The Sprouted Kitchen by Sara Forte isn't as granola as the title suggests – though it does include a killer recipe for pumpkin pecan granola. Everything we've tried has been a winner, from the Moroccan stuffed squash to the fennel slaw, in an upscale take on cooking with whole foods. www.randomhouse.ca
Those avoiding gluten are probably already fans of Aran Goyoaga of Cannelle et Vanille, whose new book Small Plates and Sweet Treats reads like a storybook complete with I-can't-believe-there's-no-gluten recipes. The easy, tasty baked lemon custards are on their way to our regular roster. $20.68 at www.amazon.ca
Not quite as brand new – it came out in February – but also gluten free, La Tartine Gourmande by Béatrice Peltre whisks you away to mealtime in the French countryside (though she currently resides in the US). The chocolate crepes, sweet potato pancakes and cherry tomato clafoutis are some of our favourites, not to mention the many desserts that will have you justifying a once-a-day habit. www.randomhouse.ca
The Smitten Kitchen Cookbook by Deb Perelman isn't out till October 30 and we've yet to see a copy, but we're anticipating rave reviews for the popular blogger's inspired creations. Fans will want to book tickets to Perelman's talk and book signing on November 16, via the Cookbook Store; $40 includes a copy of the book. www.randomhouse.ca
October 26th, 2012
The next few months call for copious amounts of comfort food and we know just the place to go.

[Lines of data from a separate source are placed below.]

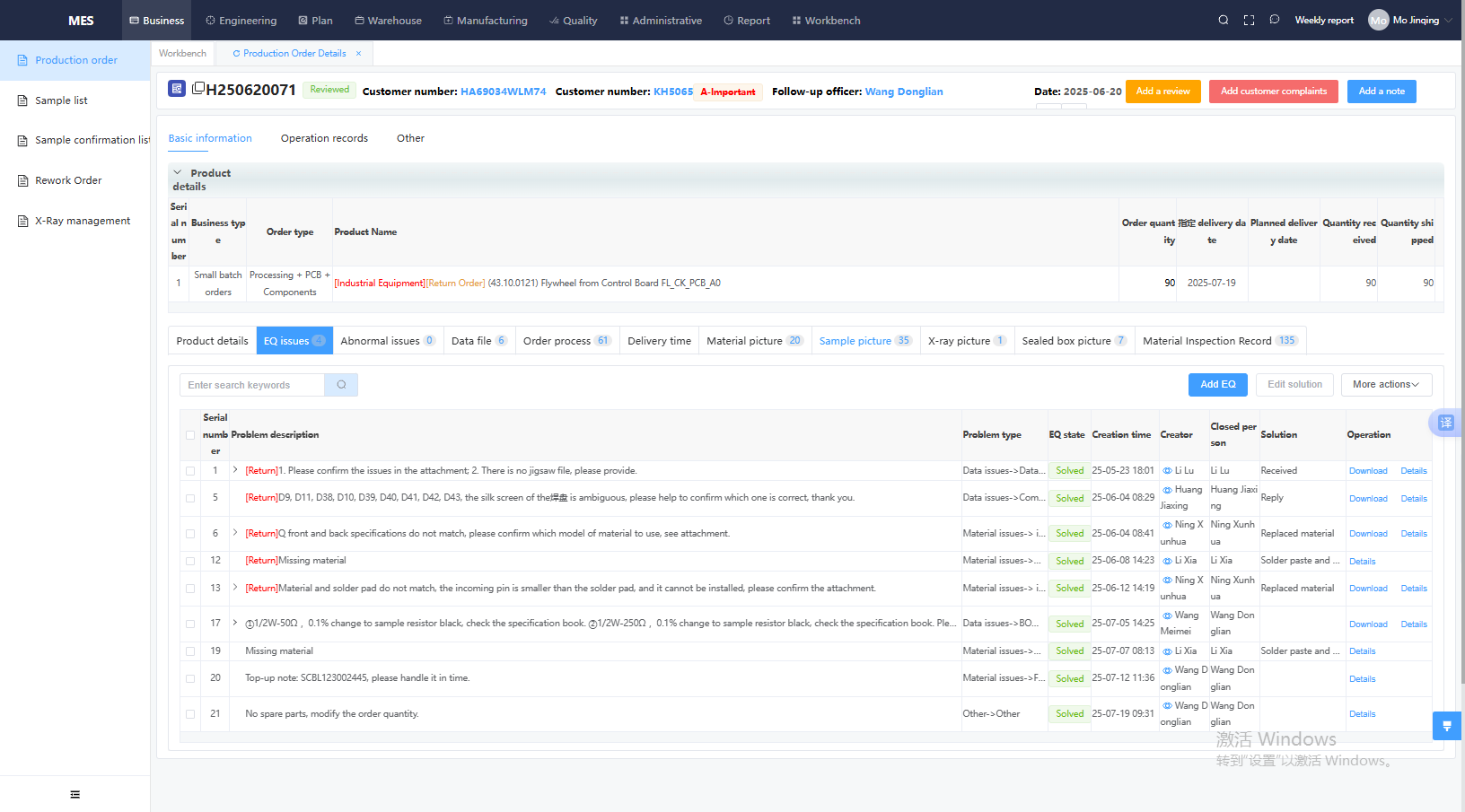Toggle fullscreen mode icon in header
1465x812 pixels.
[1249, 20]
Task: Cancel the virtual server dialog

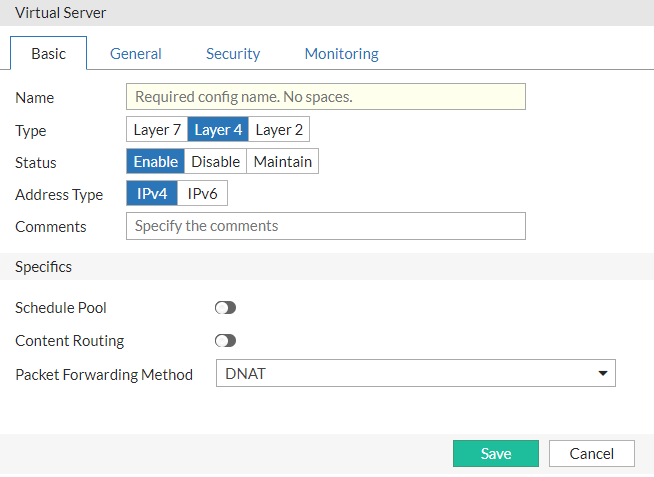Action: [x=591, y=454]
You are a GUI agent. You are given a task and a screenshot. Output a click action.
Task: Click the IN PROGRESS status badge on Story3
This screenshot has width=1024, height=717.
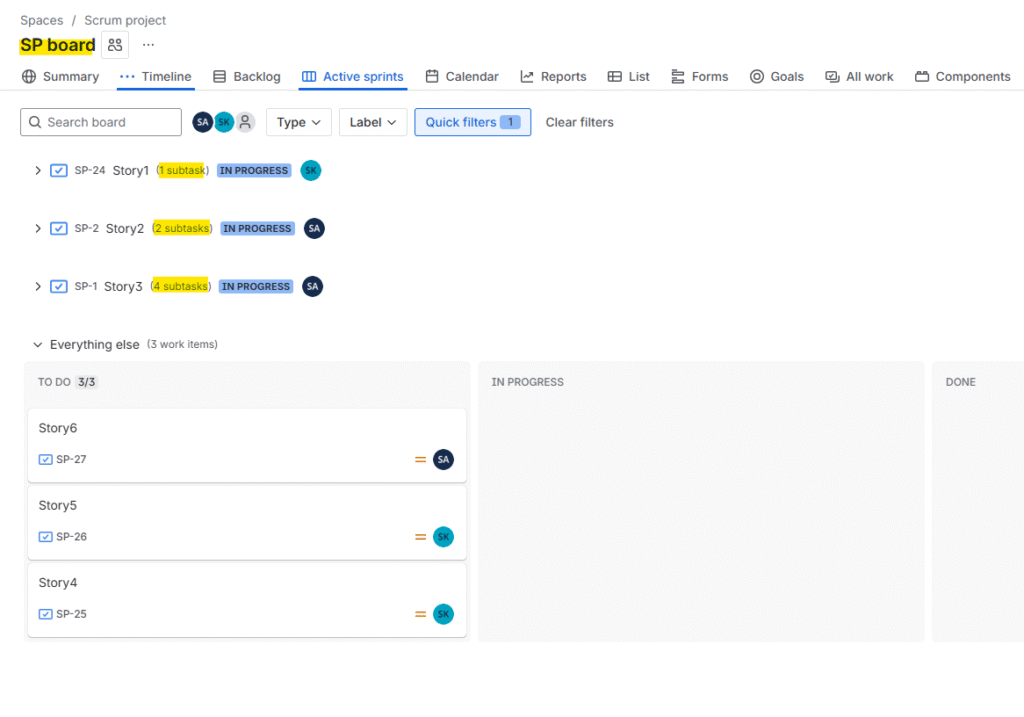tap(256, 286)
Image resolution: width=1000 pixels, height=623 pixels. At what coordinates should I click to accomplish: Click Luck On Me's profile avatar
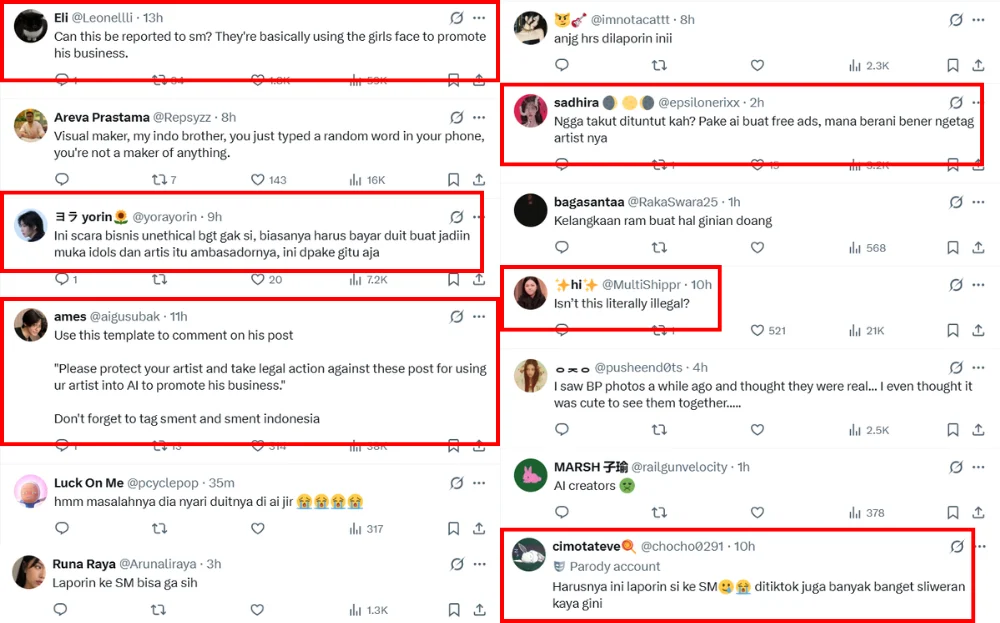[28, 491]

Lily Mae’s Comfort Café is a charming little bistro that just opened in Gastown, described as a “French café meets prairie kitchen.” We escaped the heavy rain and popped into its sweet Parisian interior for a light lunch of a fresh Crab & Roasted Sweet Potato Salad ($13), but then we upped the calorie ante with a southern comfort side dish known as Spoon Bread ($4.50), a delicious hybrid of grits and soufflé.
Fully licensed and hearty, we have a feeling we’ll become rainy day regulars. —Anya Georgijevic
Lily Mae’s Comfort Café, 12 Powell St., Vancouver, 604-558-2599, www.lilymaes.ca
October 22nd, 2012
Think you know tea? Maybe. But we bet you’ve never experienced it like this.
Imagine a wine bar, replace the wine with tea, and that’s exactly what you’ll find at O5 Tea, Vancouver’s new Mecca for tea enthusiasts. While sitting under Molo-designed paper lanterns, we opted for a tasting flight of three rare teas ($17). To open up the palate we began with Balkyocha Noeul, a chocolate-y oolong from South Korea, and then proceeded to the grassy Long Jing green tea from the Zhejiang province of China, and finally finished off with Ghorka Estate, a Nepalese tea with notes of pumpkin, apple and clove, ideal for the holiday season. We snacked on Gang Jung ($7), Korean Imperial sweets made in-house with a healthy dose of fruits and nuts.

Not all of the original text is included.